Tools for A/B Testing
Several platforms can run A/B tests:
| Tool | Best For | Starting Price |
|——|———-|—————-|
| Google Optimize (sunset) | Was free, now discontinued | N/A |
| VWO | Mid-market companies | ~$200/month |
| Optimizely | Enterprise | Custom pricing |
| AB Tasty | European companies | Custom pricing |
| Convert | Privacy-focused testing | ~$99/month |
Most tools handle the technical implementation, but none of them prevent statistical mistakes. That’s on you.

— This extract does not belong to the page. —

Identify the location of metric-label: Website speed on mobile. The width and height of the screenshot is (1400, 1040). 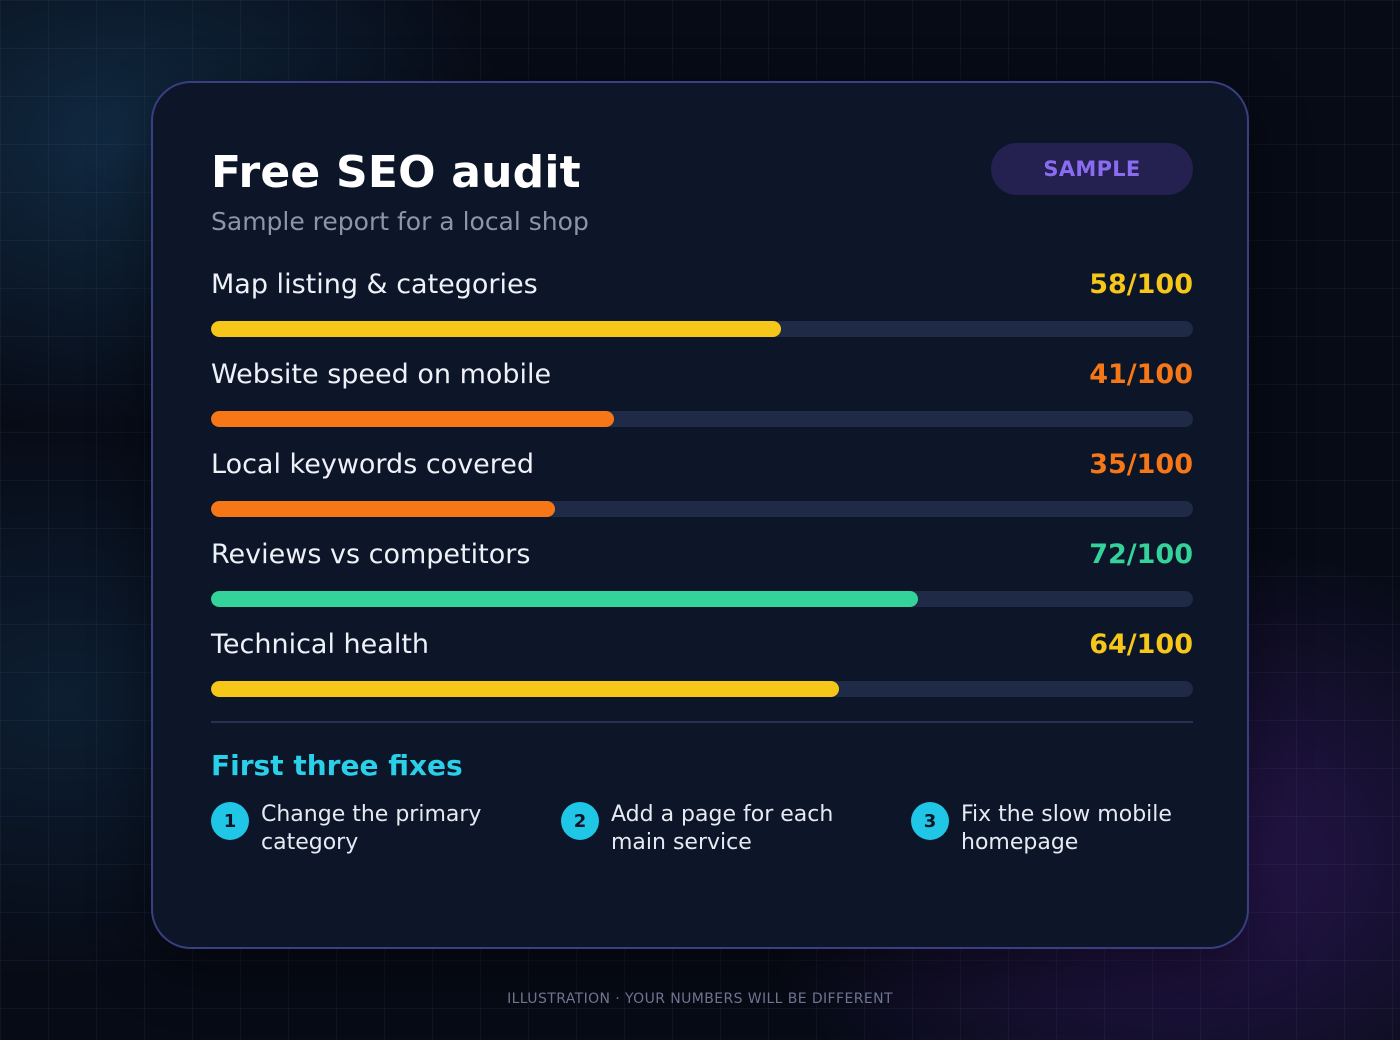
(382, 374).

A Practical A/B Testing Checklist
Before running your next test, verify:
- Hypothesis documented — Clear statement of what you expect and why
- Sample size calculated — Know how many visitors you need before starting
- Test duration planned — Minimum 2 weeks, maximum 8 weeks
- Success metric defined — One primary metric, decided in advance
- Technical setup verified — Equal traffic split, tracking working correctly
- No peeking commitment — Decide not to check results until the planned end date
If you can’t check all these boxes, you’re not ready to run a valid test.
The Bottom Line
A/B testing is a powerful tool, but it’s frequently misused. Most “data-driven” decisions based on A/B tests are actually noise dressed up as insight.
The solution isn’t to abandon testing. Instead, it’s to test properly: calculate sample sizes in advance, run tests long enough, resist the urge to peek, and accept that most tests won’t produce significant results.
Ultimately, a rigorous test that shows no difference teaches you more than a sloppy test that declares a false winner. The goal isn’t to find winners — it’s to learn the truth about what actually affects your users’ behavior.
That requires patience, discipline, and a willingness to be proven wrong.